The Reynolds courts' failure to set a numerical limit on allowable variation from strict equality led to White v. Regester. where the Supreme Court ruled that the State of Texas was not required to justify how it drew lines resulting in an average district deviation of less than 2% and a maximum deviation of 9.9%.
On its face, New York's redistricting plans appear to be within the limits of White v. Regester. The maximum deviation in the Assembly proposal is 9.43%, and the average deviation is 2.67%. The maximum deviation in the Senate proposal is 9.78%, and the average deviation is 2.22%. To the misfortune of New York City residents, it is the "too-small" rural Senate districts that have all the prisons, and the "too-large" urban districts that supply the prisoners that boost Upstate New York's clout. This Census quirk magnifies the loss to New York City from the traditional gerrymandering in the New York Senate.
Figure 3. Selected underpopulated/overrepresented Senate districts with prisoners removed.
By census counting methods, Senator Volker's district is already short 11,816 people, but reducing his proposed district by 8,951 prisoners to count only actual residents would leave his district 6.79% underpopulated. Volker can hardly say he represents the prisoners. In a recent article, Senate Volker admitted that he comes from a part of the state with "more cows than people" and then went on to say that forced to choose between constituents, he would choose the cows as "they would be more likely to vote for me."
The most over-populated Senate districts are located in Queens, with each about 12,410 (4.05%) more people than the required average size. Even if no prisoners are from the borough of Queens, the maximum deviation between the true size of Senator Volker's district (-6.79%) and the Queens districts is 10.84%, more than the allowable vote dilution limits of White v. Regester.
If we assume that New York City's prisoners are evenly from each district in New York City, the true population of each New York City Senate District is 1,800 residents higher. To illustrate the effect such an average distribution of prisoners to Queens could have, see Figure 4. Of course, The Department of Correctional Services should have ready access to the exact home residence data.
Figure 4. Overpopulated/under represented proposed senate districts with estimate of prisoner count restoration.
Many upstate senate districts are up against the opposite margin of underpopulation, although by varying amounts. Taken together, 5% per district can add up to a lot over a region. The proposed senate is already heavily weighted towards upstate Republicans, but correcting for misplaced prisoners makes the senate's bias even more extreme.
The fact that the Queens districts are all equally oversized, right on the maximum border of illegality, suggests that the deviations were not driven by a concern to protect political boundaries, but rather to weigh different communities differently. The spokesperson for Senator Dean Skelos, the head of the senate's redistricting task force, has defended the population deviations by telling the New York Times: "It's legal, what more do you want?" Whether such a concerted effort to push the limits of White v. Regester has ever been tested in Court is unclear, but combined with the counting of urban prisoners as rural residents, the problem of unequal district sizes in the senate is even larger than it appears on first glance.

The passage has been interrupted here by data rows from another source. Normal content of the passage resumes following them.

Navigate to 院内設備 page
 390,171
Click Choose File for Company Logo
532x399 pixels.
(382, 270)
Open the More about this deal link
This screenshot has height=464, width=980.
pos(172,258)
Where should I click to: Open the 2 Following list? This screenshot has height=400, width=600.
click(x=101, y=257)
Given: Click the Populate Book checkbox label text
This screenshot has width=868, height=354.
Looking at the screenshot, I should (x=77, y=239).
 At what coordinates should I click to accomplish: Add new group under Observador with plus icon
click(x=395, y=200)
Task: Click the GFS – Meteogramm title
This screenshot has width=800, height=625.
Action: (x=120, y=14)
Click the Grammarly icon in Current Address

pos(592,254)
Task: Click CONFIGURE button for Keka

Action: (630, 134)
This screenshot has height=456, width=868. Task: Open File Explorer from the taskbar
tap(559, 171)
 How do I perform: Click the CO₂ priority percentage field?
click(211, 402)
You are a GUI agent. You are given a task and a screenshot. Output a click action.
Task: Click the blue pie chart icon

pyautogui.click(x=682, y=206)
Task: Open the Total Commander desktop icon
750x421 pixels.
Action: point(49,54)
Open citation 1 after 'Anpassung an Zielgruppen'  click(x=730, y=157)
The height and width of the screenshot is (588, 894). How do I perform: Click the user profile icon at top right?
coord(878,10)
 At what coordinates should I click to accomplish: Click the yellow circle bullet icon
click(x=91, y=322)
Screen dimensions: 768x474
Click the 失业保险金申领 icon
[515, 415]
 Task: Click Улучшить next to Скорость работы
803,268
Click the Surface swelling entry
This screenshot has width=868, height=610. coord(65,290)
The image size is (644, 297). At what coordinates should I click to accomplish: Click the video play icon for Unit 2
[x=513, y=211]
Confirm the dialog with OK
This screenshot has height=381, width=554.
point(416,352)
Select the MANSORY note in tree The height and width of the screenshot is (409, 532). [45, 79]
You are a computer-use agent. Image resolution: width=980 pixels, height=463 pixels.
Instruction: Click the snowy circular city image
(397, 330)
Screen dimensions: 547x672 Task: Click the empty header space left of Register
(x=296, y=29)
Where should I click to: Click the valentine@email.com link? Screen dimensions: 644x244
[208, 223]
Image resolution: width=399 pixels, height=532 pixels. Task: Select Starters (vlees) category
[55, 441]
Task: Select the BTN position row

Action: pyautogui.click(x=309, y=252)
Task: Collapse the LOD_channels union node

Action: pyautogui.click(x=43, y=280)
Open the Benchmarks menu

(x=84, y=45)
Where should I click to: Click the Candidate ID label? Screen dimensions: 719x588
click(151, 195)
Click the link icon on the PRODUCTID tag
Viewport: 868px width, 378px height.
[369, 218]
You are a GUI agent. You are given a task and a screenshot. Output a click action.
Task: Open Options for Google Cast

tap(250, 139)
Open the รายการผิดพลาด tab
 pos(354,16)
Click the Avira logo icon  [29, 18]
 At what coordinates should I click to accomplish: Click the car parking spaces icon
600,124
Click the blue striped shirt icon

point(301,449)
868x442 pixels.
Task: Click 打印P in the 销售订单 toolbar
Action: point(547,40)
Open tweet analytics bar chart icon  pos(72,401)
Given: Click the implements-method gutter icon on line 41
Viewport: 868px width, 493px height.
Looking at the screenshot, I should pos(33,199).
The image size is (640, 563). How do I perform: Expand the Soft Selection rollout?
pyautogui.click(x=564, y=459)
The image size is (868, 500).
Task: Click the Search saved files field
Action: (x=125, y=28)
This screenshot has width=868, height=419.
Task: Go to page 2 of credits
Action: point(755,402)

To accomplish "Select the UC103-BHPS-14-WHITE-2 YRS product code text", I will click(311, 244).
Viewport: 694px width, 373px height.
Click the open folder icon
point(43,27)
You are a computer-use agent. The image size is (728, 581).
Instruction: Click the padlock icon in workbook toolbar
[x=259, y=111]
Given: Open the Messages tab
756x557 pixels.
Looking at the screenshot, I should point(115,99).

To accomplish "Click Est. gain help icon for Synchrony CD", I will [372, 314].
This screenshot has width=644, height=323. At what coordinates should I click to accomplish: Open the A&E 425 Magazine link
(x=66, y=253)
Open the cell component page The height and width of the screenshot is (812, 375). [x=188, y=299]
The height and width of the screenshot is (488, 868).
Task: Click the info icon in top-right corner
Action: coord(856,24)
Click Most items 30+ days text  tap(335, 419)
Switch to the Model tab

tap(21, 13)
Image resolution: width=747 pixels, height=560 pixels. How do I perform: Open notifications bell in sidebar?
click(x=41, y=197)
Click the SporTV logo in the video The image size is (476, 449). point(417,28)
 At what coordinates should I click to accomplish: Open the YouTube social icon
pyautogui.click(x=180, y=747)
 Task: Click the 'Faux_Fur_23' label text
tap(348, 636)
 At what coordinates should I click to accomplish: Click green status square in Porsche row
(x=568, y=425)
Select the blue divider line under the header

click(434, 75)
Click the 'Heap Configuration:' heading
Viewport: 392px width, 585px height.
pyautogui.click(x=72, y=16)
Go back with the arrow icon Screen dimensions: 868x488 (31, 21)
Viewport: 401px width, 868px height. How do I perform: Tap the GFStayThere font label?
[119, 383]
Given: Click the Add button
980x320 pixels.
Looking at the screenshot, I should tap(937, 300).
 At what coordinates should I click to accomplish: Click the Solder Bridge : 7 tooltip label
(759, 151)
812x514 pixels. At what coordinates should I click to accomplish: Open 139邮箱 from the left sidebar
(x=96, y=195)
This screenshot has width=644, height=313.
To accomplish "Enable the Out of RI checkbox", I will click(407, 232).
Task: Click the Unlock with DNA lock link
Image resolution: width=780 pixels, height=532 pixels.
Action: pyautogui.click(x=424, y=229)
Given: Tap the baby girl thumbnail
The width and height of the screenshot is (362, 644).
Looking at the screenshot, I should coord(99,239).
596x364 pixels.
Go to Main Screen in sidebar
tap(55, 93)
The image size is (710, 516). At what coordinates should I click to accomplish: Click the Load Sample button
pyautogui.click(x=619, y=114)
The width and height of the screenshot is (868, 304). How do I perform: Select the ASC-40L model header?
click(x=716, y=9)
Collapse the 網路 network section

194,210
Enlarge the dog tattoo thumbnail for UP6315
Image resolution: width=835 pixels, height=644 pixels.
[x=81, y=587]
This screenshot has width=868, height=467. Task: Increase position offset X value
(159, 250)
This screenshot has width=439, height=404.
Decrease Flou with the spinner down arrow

In the last three decades of the millennium, New York's prison population grew 5.6 times larger. Reflecting the political shift to criminalize drugs that began in the state under Governor Rockefeller, the number of prisoners incarcerated for drug offenses grew by 20.5 times. New York is a majority white state (54%), but the overwhelming majority of prison growth (87.6%) since 1970 has been of minorities.
By crediting rural prison towns with urban prisoners, the New York Legislature is helping to postpone, for at least another decade, a democratic debate over the best way address crime, drugs and unemployment. The majority of New York's prisoners are urban and non-white, but the majority of New York's 70 prisons are in predominately white rural areas. In essence, these rural whites will be able to "speak for" the incarcerated urban prisoners in ways counter to their interests.
Counting urban prisoners as rural residents creates the potential for a self-perpetuating cycle of prison expansion immune to democratic restraint. The very communities most supportive of and dependent on prisons find their political clout growing, and the communities most likely to support alternatives to incarceration find their citizens being shipped upstate while their political clout dwindles. Rural communities without prisons may also suffer, as the prison-effect in the legislature grows to overwhelm the supporters of agriculture with prison razor wire.
While the prison boom of the 1980s and 1990s has been a bi-partisan affair, some of its strongest proponents have been upstate Republican Senators Volker and Nozzolio, heads of the Committees on Codes and Crime, respectively. Prisons are big business in their districts, and from their powerful Committees they have been leading the fight against repeal of the Rockefeller Drug Laws that caused the prison boom in the first place. The prisons in their two current districts account for more than 23% of the state's prisoners. The powerful Senate Finance Committee Chairperson Ronald Stafford has 13,223 prisoners in his current district. Would the Senate have the same policies if each district contained equal numbers of actual residents?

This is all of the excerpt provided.